» Excerpted text:
⟨

We had another major advantage under the free trade talks. Since many other industries in Canada were against the FTA, the Canadian government needed the support of the apparel industry, which was a major employer. By this time, I was a leading voice on the apparel SAGIT, and I saw this as an opportunity to have some long-hoped-for changes made. I was able to convince my colleagues to support the government passage of the FTA on condition that the Canadian International Trade Tribunal’s unfair system of rules and regulations was clarified and simplified in order to remove the duties on fabrics not made in Canada.
To secure our support for the passage of the FTA, the Canadian government offered apparel manufacturers the extraordinary provision of duty-free access to fabrics for five years, as a period to adjust to free trade. However, the government had one important condition: manufacturers would receive duty-free access only on raw materials scheduled for export to the U.S. Offering U.S. retailers fabrics they didn’t already have was crucial for the success of Canadian apparel manufacturers in the new market. To this day, I am very proud of my part in making this happen; it changed the way apparel manufacturers operate in North America.

⟩

» Given records:
⟨

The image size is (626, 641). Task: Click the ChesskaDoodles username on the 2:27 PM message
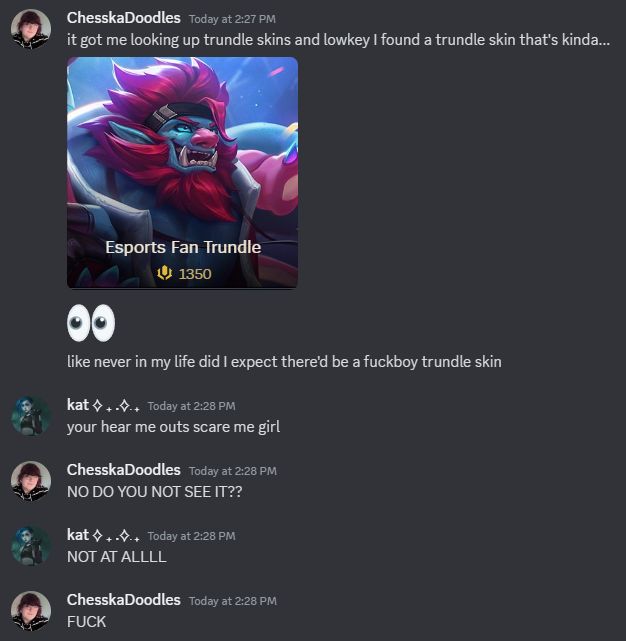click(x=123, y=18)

⟩
⟨

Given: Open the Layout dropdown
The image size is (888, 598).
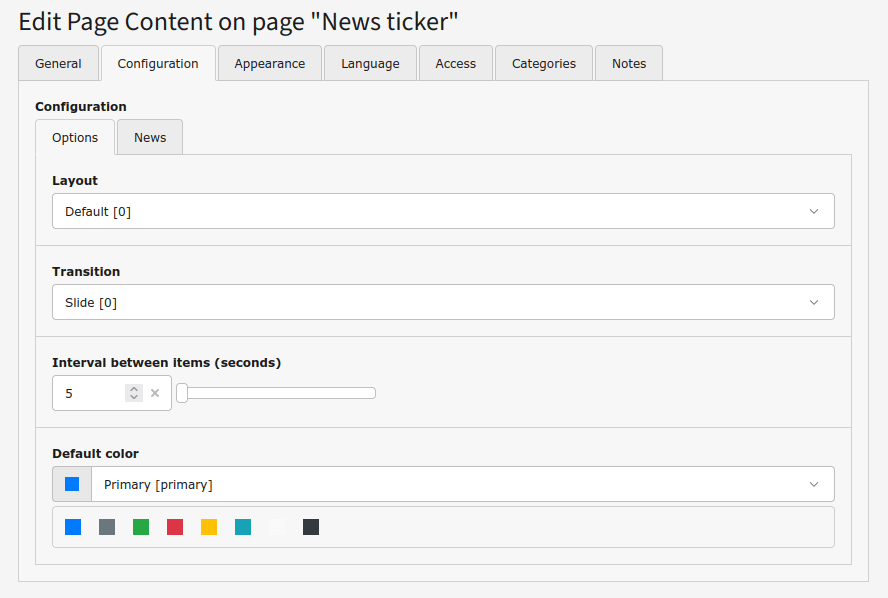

⟩

» What the task requires: Write out the entire text on the Free Trade Agreement and the apparel industry word for word. Work only from the text on the Free Trade Agreement and the apparel industry.

» Solution for this task:
We had another major advantage under the free trade talks. Since many other industries in Canada were against the FTA, the Canadian government needed the support of the apparel industry, which was a major employer. By this time, I was a leading voice on the apparel SAGIT, and I saw this as an opportunity to have some long-hoped-for changes made. I was able to convince my colleagues to support the government passage of the FTA on condition that the Canadian International Trade Tribunal’s unfair system of rules and regulations was clarified and simplified in order to remove the duties on fabrics not made in Canada.
To secure our support for the passage of the FTA, the Canadian government offered apparel manufacturers the extraordinary provision of duty-free access to fabrics for five years, as a period to adjust to free trade. However, the government had one important condition: manufacturers would receive duty-free access only on raw materials scheduled for export to the U.S. Offering U.S. retailers fabrics they didn’t already have was crucial for the success of Canadian apparel manufacturers in the new market. To this day, I am very proud of my part in making this happen; it changed the way apparel manufacturers operate in North America.